Mesmo tendo descartado sumariamente a substituição do arroz, a Seagro terá que produzir, em 15 dias, um relatório cujo resultado deverá afastar definitivamente o risco de o arroz estar impróprio ao consumo humano por carência de vitamina B1, que deixa o ser humano vulnerável a contrair beribéri. Para isso, uma equipe da Vigilância Sanitária terá que fazer uma incursão por municípios onde foram registrados casos da doença para analisar amostras de arroz armazenado em pequenas propriedades rurais e em usinas de beneficiamento.
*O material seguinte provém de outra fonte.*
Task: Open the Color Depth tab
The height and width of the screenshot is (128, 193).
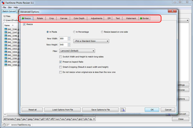Action: pos(78,18)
ESTOQUE – A Conab dispõe de um estoque de 700 toneladas de arroz com casca para repassar a pequenos produtores e beneficiadores maranhenses. O alimento, produzido por lavradores incluídos em projetos de agricultura familiar, está armazenado em celeiros de propriedade do órgão federal em Imperatriz e Balsas. Esse estoque também passará por análise, na qual deverá ser constatado se o produto está próprio para consumo.

Entenda o caso

Em junho de 2006, um surto de uma doença inicialmente desconhecida atingiu 231 pessoas no sudoeste do Maranhão, causando 38 mortes. Os municípios de João Lisboa e São João do Paraíso foram considerados em situação mais crítica;

Após dezenas de mortes, a doença misteriosa foi diagnosticada como beribéri por pesquisadores do Ministério da Saúde da Empresa Brasileira de Pesquisa Agropecuária (Embrapa);

Nos municípios onde houve notificação de casos, a Agência Nacional de Vigilância Sanitária (Anvisa) identificou 96 espécies de fungos, entre eles o Penicilium citreonigrum, causador do beribéri. Esse microorganismo libera uma microtoxina chamada citreoviridina, que no organismo humano inibe a absorção de vitamina B1 (tiamina);

Técnicos agropecuários da área atestaram que o armazenamento e o beneficiamento do arroz, principal alimento de subsistência da região, eram feitos de maneira precária, o que favorecia a proliferação de fungos como o causador da beribéri;

Preocupada com a possível ocorrência de um novo surto no Maranhão, dirigentes da Companhia Nacional de Abastecimento (Conab) se reuniram, em Brasília, com representantes de vários ministérios para discutir políticas de combate ao problema. Uma das propostas levantadas foi a substituição do arroz com risco de contaminação por outro de boa qualidade.

O que é o beribéri?

É uma doença causada pela carência de vitamina B1 no organismo. A manifestação neurológica da falta desse nutriente caracteriza-se por neurites periféricas, distúrbios da sensibilidade com zonas de anestesia ou de hiperestesia e perda de força até a paralisia de membros. No cérebro, pode haver depressão, perda de energia, falta de memória, até síndromes de demência, como a psicose de Korsakoff e a encefalopatia de Wernicke. As manifestações cardíacas se manifestam por meio de falta de ar, aumento do coração, palpitações, taquicardia, alterações do eletrocardiograma, inclusive insuficiência cardíaca do tipo débito elevado.

2 comentários para "Seagro ignora risco de novo surto"


  1. Anônimo

    Caro Daniel,

    O Beriberi é uma doença provocada pela falta de vitamina B1 no organismo humano. Não é provocada por nenhum fungo. Na verdade existe um tipo de fungo que contamina o arroz e que inibe a absorção da B1 no organismo humano.Portanto o beriberi aparece no homem pela falta de B1.

    Resposta: Sei disso. Se houve confusão no que escrevi, vou fazer o reparo.

  2. Anônimo

    PorErvilhas, feijão, pão integral, fiambre, arroz integral, cereais integrais, nozes, fígado, rins, carne de porco, peixes, amendoins, verduras amargas e gema de ovo.

    Ervilhas, feijão, pão integral, fiambre, arroz integral, cereais integrais, nozes, fígado, rins, carne de porco, peixes, amendoins, verduras amargas e gema de ovo.

    Entenda-se: Falta de alimentação correta! Este Estado há décadas produz miséria meu caro!